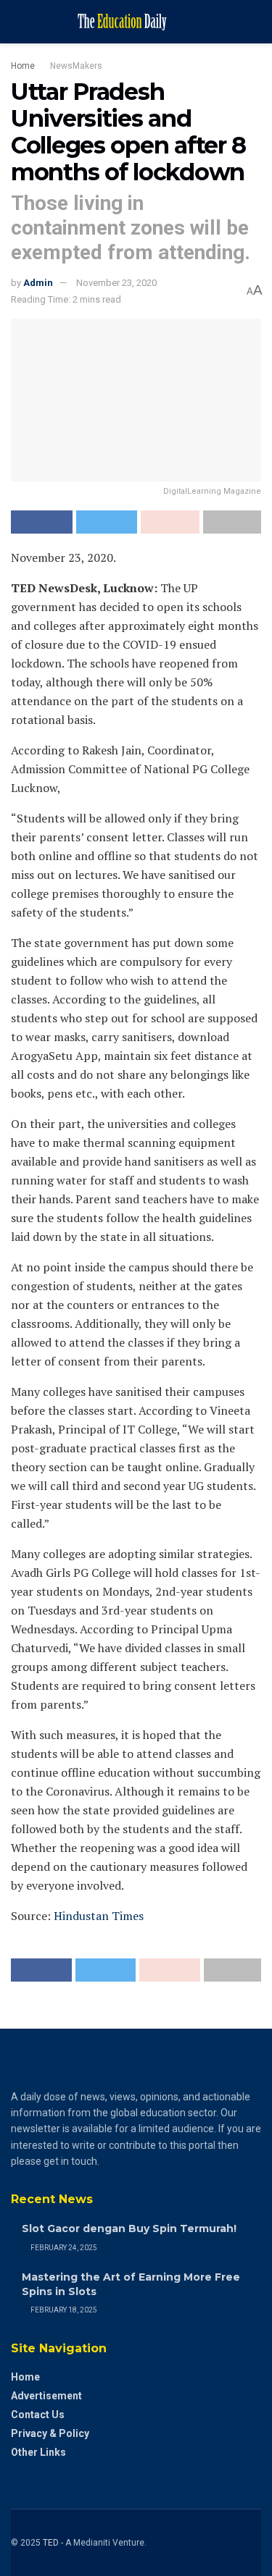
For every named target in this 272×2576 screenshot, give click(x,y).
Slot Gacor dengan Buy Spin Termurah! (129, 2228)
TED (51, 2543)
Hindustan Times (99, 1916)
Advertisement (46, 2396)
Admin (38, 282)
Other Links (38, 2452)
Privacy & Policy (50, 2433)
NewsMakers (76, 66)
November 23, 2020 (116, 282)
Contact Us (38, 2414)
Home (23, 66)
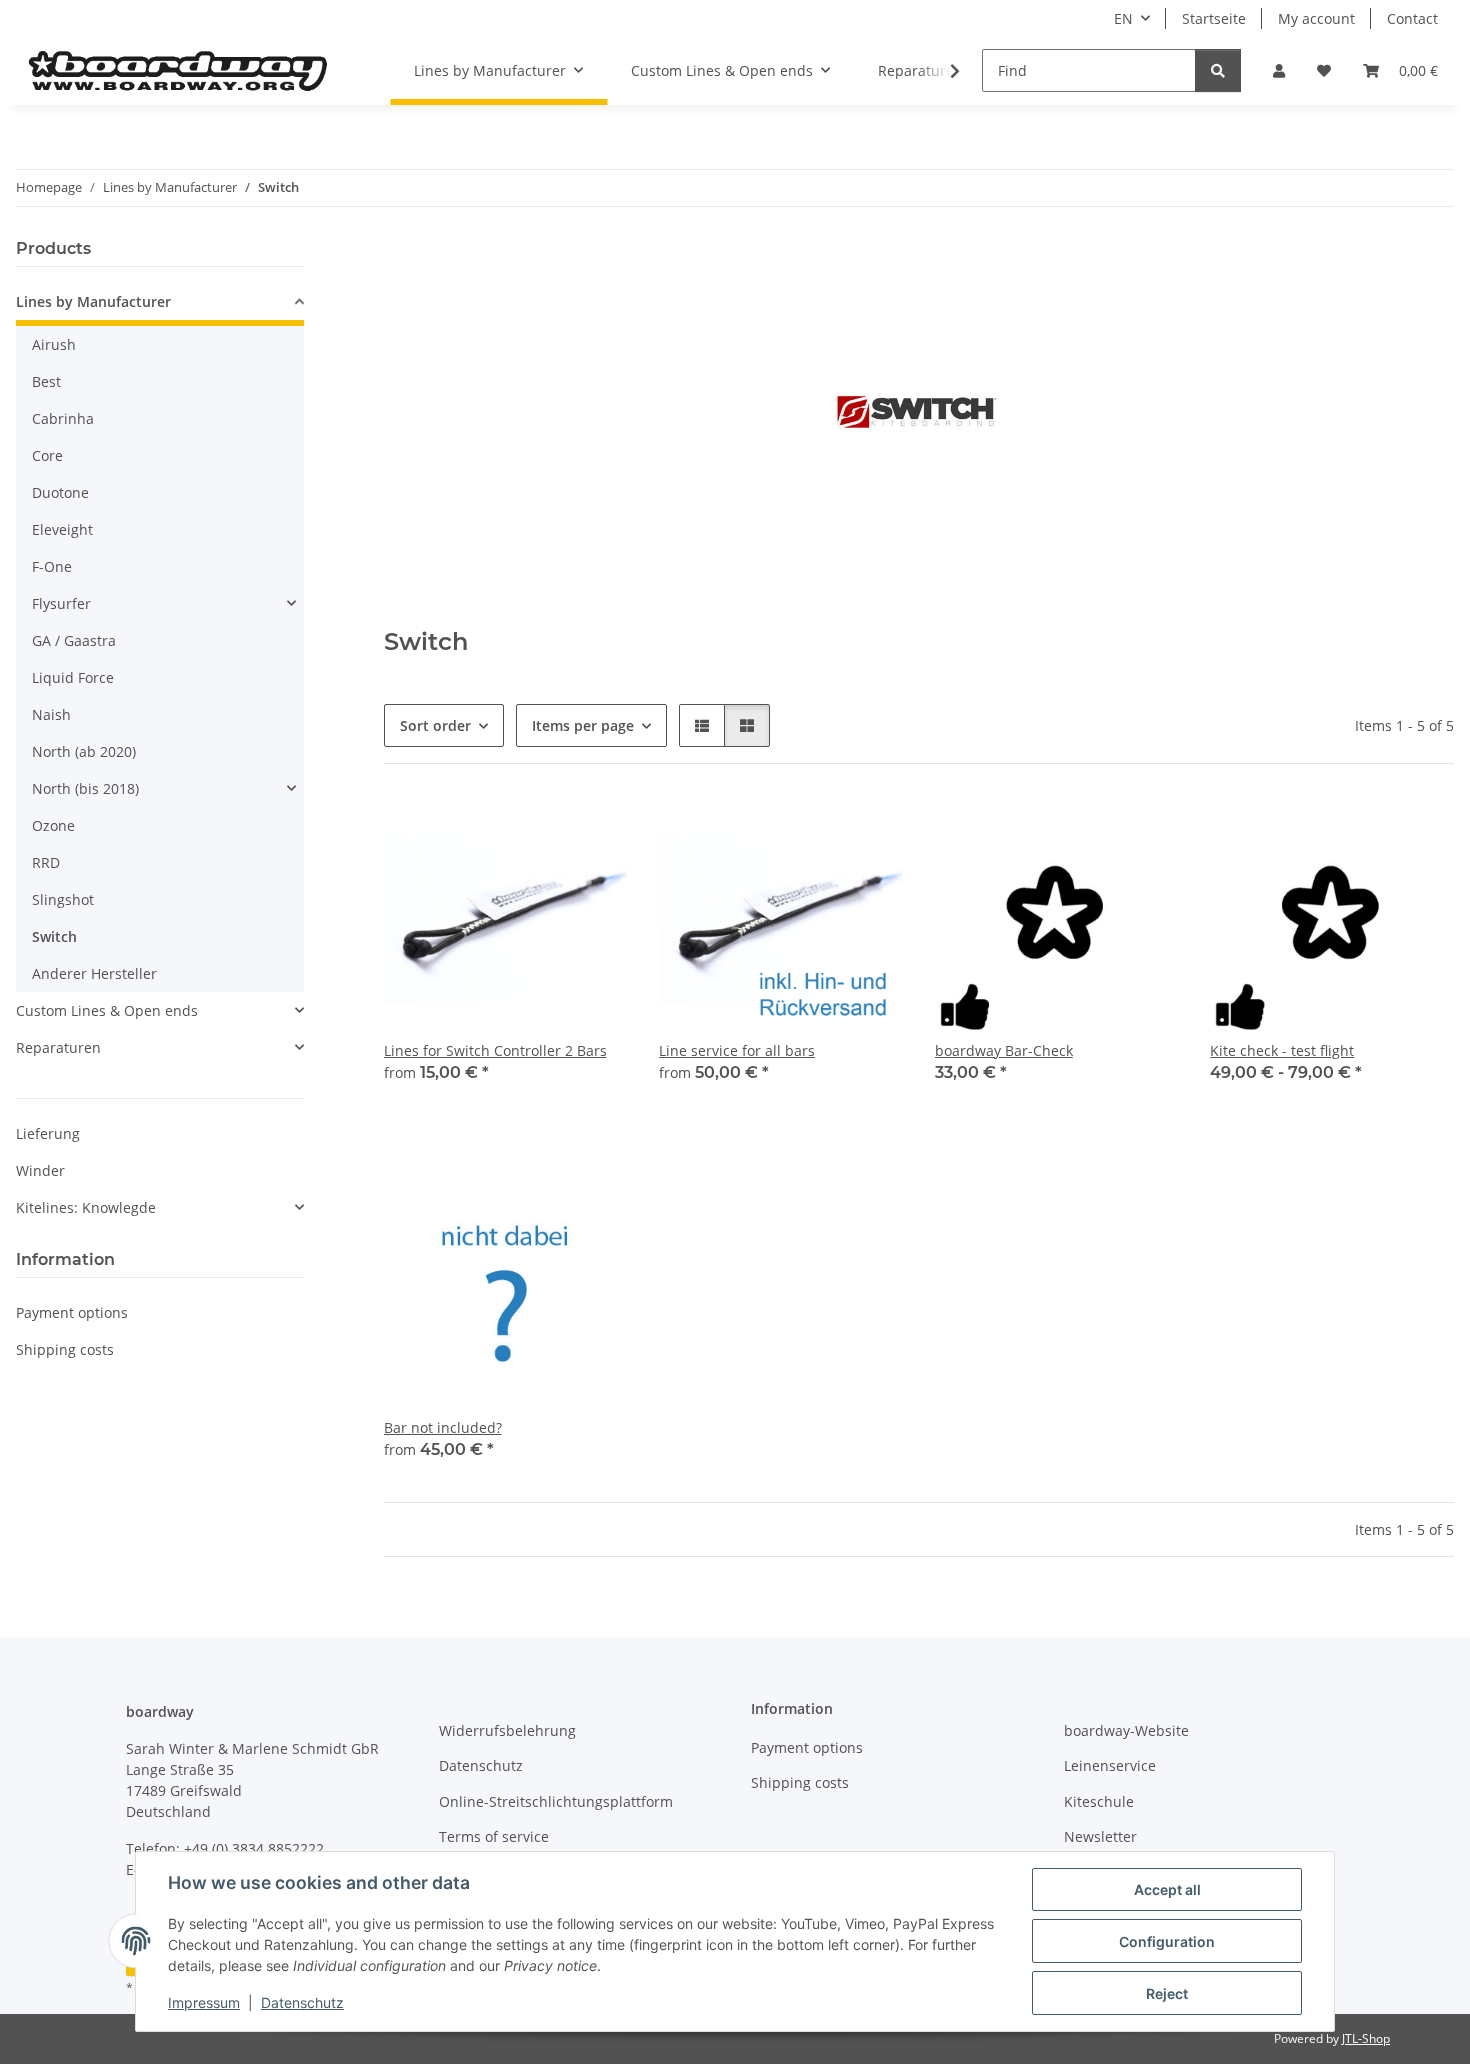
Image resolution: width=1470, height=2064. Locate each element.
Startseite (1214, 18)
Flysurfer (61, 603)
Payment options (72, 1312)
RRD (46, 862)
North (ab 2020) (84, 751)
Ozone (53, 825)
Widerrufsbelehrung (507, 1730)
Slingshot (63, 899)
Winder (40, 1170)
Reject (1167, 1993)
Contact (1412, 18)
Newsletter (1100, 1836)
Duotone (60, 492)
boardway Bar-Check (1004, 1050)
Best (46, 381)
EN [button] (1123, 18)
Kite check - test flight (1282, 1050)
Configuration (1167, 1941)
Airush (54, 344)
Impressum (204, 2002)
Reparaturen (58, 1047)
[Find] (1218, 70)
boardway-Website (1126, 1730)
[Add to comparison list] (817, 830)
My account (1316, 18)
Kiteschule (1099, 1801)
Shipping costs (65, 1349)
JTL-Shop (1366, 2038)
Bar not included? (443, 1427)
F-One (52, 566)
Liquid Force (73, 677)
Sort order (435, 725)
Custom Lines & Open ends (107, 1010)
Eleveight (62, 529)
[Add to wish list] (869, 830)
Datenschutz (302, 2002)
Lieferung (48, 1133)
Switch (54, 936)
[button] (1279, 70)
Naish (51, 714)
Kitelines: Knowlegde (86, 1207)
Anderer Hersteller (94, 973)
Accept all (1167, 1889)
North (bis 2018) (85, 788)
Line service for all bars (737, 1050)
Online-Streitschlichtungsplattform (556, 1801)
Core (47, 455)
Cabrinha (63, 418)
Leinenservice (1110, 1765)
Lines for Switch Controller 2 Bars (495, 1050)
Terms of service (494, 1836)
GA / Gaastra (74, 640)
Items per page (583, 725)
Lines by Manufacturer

TASK INSTRUCTIONS >>
Lines from the one containing "Shipping costs (65, 1349)" to the last line above, both included: copy these exactly and write nothing else.

TASK RESULT >>
Shipping costs (65, 1349)
JTL-Shop (1366, 2038)
Bar not included? (443, 1427)
F-One (52, 566)
Liquid Force (73, 677)
Sort order (435, 725)
Custom Lines & Open ends (107, 1010)
Eleveight (62, 529)
[Add to wish list] (869, 830)
Datenschutz (302, 2002)
Lieferung (48, 1133)
Switch (54, 936)
[button] (1279, 70)
Naish (51, 714)
Kitelines: Knowlegde (86, 1207)
Anderer Hersteller (94, 973)
Accept all (1167, 1889)
North (bis 2018) (85, 788)
Line service for all bars (737, 1050)
Online-Streitschlichtungsplattform (556, 1801)
Core (47, 455)
Cabrinha (63, 418)
Leinenservice (1110, 1765)
Lines for Switch Controller 2 Bars (495, 1050)
Terms of service (494, 1836)
GA / Gaastra (74, 640)
Items per page (583, 725)
Lines by Manufacturer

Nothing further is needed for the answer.